Action item -
Copy word for word, please, the lines of the entries below running from the one containing "At what coordinates" to the one containing "Task: Click the", both ends included.

Information -
------------------------
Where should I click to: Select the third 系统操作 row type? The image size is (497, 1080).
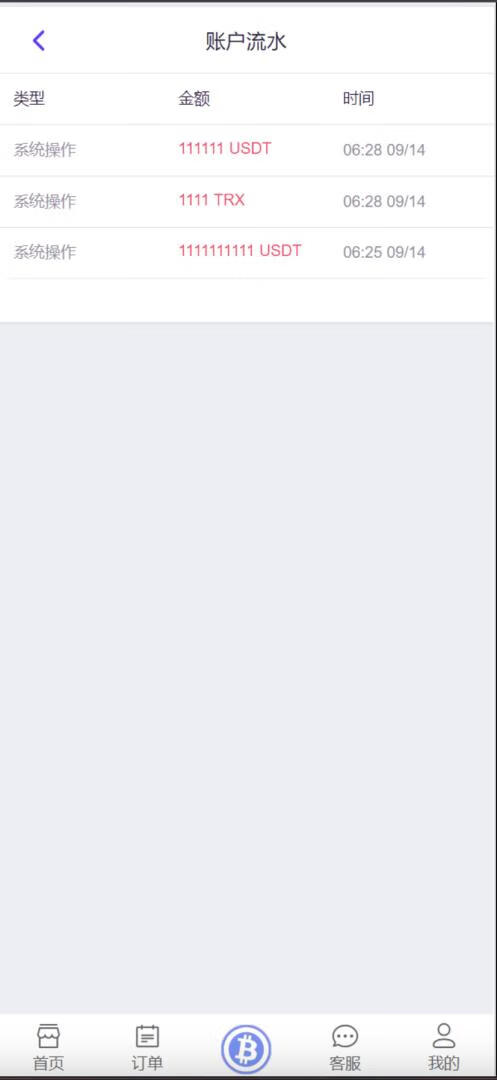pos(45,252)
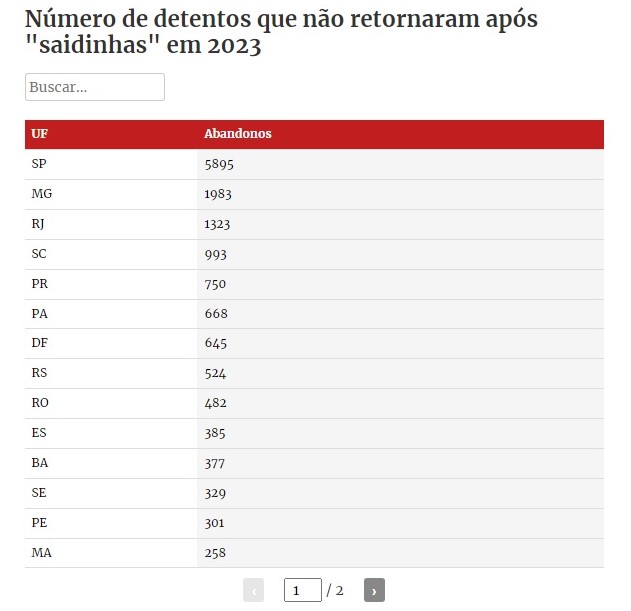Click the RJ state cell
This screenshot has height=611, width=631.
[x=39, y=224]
------------------------
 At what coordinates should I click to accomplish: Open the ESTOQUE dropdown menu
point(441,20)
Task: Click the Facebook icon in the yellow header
------------------------
Task output -
 At what coordinates should I click to accomplish: Open the ESTOQUE dropdown menu
point(441,20)
Task: Click the Facebook icon in the yellow header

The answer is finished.